■ **YOUR ASSIGNMENT**: In the listing that follows, the lines starting at the one containing "Select the radio" and ending at the one containing "Screen dimensions: 419x420" are to be returned exactly, both boundary lines included, and no others.

■ **PROVIDED DATA**:
========================================
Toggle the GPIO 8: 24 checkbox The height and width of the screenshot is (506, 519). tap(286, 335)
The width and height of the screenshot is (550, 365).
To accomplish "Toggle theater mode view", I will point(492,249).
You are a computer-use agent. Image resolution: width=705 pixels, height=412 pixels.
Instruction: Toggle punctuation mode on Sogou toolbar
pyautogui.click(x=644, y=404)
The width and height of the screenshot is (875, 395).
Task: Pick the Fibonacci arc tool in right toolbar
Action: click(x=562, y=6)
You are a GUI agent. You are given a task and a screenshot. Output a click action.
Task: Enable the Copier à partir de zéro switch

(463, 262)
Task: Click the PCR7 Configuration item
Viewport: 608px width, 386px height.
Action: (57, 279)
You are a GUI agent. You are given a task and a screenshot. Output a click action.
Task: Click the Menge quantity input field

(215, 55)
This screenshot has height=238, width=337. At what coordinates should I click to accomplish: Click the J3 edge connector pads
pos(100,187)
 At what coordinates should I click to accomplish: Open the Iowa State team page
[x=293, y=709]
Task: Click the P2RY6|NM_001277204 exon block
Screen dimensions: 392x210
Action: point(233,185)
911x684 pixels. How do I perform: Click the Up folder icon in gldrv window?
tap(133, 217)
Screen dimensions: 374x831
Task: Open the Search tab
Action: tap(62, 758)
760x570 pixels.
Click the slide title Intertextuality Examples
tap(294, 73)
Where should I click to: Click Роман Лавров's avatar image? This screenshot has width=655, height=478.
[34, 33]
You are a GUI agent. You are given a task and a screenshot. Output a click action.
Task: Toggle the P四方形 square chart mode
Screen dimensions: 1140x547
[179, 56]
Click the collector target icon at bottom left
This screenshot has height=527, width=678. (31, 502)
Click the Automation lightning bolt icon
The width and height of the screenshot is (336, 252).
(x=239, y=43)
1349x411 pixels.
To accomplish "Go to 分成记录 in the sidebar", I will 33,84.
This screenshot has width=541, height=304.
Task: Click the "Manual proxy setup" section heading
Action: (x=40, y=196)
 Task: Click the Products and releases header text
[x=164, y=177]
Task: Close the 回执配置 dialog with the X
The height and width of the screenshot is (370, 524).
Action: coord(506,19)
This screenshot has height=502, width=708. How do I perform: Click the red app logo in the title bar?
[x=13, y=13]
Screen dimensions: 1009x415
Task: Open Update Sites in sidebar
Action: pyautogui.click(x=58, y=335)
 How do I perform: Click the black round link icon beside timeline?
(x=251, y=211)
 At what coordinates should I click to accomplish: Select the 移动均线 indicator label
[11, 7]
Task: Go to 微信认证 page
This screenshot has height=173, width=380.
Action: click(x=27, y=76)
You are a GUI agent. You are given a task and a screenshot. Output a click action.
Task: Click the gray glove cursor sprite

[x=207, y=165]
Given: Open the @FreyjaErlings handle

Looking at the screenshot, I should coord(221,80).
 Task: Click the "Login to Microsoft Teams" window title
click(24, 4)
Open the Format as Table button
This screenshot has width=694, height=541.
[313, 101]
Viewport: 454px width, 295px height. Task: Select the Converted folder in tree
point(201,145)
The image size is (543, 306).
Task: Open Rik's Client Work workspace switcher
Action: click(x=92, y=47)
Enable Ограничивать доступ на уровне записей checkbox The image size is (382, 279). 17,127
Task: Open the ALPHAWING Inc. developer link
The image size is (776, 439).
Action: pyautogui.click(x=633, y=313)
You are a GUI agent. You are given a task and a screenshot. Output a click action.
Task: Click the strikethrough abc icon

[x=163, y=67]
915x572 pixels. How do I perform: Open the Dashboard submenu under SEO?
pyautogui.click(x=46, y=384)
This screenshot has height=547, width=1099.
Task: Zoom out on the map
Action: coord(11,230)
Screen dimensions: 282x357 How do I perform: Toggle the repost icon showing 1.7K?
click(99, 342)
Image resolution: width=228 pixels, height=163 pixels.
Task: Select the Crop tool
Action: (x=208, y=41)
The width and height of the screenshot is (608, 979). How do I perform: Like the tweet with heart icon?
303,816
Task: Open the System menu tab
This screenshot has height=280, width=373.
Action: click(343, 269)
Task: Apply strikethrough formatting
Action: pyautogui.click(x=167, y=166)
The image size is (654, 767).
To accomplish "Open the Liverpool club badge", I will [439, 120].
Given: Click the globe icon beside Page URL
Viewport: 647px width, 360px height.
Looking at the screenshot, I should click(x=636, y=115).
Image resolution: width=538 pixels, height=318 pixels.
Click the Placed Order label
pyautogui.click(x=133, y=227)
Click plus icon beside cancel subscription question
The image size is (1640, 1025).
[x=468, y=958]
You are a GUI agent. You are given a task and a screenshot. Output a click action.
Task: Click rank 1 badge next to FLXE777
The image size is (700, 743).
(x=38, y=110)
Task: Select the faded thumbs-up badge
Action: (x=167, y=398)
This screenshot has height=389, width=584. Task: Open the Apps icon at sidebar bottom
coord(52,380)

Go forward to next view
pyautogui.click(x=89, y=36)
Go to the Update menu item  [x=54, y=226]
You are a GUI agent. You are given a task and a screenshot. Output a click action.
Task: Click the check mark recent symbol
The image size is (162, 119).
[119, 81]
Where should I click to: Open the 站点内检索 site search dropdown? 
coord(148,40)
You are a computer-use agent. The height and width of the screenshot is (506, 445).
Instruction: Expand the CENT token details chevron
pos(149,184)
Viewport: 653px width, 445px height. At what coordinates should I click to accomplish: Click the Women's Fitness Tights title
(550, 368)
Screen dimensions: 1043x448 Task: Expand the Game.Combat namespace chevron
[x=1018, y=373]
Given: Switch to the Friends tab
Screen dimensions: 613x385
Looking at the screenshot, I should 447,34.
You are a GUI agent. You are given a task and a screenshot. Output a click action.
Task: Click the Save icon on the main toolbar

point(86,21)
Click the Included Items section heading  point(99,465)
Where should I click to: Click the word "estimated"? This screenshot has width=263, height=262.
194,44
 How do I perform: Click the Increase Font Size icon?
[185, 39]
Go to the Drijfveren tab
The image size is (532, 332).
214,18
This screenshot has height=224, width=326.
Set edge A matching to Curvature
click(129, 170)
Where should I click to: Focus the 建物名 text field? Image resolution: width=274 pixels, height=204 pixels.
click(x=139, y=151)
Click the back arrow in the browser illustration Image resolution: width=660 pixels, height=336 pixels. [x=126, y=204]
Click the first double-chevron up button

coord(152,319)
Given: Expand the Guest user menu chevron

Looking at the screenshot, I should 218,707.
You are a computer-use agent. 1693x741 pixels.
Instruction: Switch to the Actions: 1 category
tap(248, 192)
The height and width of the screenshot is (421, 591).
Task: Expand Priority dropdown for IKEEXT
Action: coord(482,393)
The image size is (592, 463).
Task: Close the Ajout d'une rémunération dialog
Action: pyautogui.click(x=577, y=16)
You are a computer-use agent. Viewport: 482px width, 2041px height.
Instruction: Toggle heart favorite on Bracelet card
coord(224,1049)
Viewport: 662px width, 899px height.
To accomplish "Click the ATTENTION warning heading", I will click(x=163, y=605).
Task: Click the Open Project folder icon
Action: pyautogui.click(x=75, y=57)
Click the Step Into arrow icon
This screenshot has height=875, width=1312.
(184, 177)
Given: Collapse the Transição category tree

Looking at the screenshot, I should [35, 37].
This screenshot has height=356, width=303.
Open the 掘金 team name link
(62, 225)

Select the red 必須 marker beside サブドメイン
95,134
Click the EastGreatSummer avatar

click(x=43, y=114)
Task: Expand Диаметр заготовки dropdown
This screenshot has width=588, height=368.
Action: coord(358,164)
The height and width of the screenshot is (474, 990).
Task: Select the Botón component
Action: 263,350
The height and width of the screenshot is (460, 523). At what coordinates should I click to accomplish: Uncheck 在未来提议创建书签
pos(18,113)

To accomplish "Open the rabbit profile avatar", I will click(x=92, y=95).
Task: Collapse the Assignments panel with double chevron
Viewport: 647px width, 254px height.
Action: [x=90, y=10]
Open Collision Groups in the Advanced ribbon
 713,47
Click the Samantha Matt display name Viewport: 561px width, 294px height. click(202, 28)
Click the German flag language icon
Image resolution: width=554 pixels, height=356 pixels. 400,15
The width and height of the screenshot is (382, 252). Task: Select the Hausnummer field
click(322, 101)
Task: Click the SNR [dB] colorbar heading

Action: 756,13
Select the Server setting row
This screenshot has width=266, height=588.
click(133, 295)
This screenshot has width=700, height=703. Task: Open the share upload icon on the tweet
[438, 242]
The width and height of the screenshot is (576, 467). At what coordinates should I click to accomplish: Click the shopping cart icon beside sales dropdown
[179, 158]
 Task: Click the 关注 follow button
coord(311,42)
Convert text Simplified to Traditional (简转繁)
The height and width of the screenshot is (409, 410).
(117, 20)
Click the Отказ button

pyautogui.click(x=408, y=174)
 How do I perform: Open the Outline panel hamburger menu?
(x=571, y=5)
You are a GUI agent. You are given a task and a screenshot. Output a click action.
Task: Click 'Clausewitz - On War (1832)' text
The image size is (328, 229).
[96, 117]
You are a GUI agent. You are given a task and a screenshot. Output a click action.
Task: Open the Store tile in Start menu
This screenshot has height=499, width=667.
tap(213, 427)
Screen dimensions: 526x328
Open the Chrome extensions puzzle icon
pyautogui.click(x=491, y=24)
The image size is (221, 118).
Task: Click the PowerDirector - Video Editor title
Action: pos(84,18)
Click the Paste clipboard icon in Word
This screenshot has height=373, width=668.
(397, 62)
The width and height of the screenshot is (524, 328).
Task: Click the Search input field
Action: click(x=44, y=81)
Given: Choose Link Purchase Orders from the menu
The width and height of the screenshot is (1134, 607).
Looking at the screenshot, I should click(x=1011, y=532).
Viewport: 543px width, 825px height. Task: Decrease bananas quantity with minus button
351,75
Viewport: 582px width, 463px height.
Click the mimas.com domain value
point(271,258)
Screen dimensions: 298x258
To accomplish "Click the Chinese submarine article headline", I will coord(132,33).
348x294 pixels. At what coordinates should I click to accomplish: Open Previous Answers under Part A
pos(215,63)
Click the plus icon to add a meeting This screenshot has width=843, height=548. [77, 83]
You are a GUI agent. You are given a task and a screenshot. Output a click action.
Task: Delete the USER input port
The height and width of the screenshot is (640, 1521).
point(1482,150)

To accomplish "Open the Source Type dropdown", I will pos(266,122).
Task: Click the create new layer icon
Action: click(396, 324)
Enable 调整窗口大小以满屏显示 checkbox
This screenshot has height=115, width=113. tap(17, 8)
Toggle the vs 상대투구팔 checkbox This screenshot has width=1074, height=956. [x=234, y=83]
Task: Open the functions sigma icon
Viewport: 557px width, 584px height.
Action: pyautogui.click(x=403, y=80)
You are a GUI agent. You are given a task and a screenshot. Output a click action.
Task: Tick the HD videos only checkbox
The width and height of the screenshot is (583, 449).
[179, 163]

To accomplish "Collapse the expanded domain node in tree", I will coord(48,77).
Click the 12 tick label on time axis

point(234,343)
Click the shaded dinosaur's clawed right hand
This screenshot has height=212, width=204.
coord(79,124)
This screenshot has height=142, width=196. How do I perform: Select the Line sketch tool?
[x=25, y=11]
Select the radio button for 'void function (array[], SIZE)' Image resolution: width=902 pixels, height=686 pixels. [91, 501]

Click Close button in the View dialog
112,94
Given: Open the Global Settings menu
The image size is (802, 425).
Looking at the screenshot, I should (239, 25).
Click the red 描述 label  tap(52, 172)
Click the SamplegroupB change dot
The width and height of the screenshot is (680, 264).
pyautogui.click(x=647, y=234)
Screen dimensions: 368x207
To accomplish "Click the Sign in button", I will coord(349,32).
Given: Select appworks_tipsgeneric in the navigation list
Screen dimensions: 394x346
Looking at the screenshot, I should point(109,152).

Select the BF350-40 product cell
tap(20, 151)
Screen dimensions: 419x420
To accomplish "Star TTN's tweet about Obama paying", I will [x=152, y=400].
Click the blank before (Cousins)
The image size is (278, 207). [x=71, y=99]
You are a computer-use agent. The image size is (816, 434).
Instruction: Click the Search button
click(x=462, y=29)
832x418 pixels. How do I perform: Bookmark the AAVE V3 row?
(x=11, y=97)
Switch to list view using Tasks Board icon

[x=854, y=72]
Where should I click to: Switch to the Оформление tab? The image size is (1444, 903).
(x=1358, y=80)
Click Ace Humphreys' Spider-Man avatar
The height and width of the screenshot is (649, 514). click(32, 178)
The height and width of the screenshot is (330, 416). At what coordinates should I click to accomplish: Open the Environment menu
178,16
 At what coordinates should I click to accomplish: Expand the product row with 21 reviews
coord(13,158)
========================================
■ **SOLUTION**:
Select the radio button for 'void function (array[], SIZE)' Image resolution: width=902 pixels, height=686 pixels. [91, 501]

Click Close button in the View dialog
112,94
Given: Open the Global Settings menu
The image size is (802, 425).
Looking at the screenshot, I should (239, 25).
Click the red 描述 label  tap(52, 172)
Click the SamplegroupB change dot
The width and height of the screenshot is (680, 264).
pyautogui.click(x=647, y=234)
Screen dimensions: 368x207
To accomplish "Click the Sign in button", I will coord(349,32).
Given: Select appworks_tipsgeneric in the navigation list
Screen dimensions: 394x346
Looking at the screenshot, I should point(109,152).

Select the BF350-40 product cell
tap(20, 151)
Screen dimensions: 419x420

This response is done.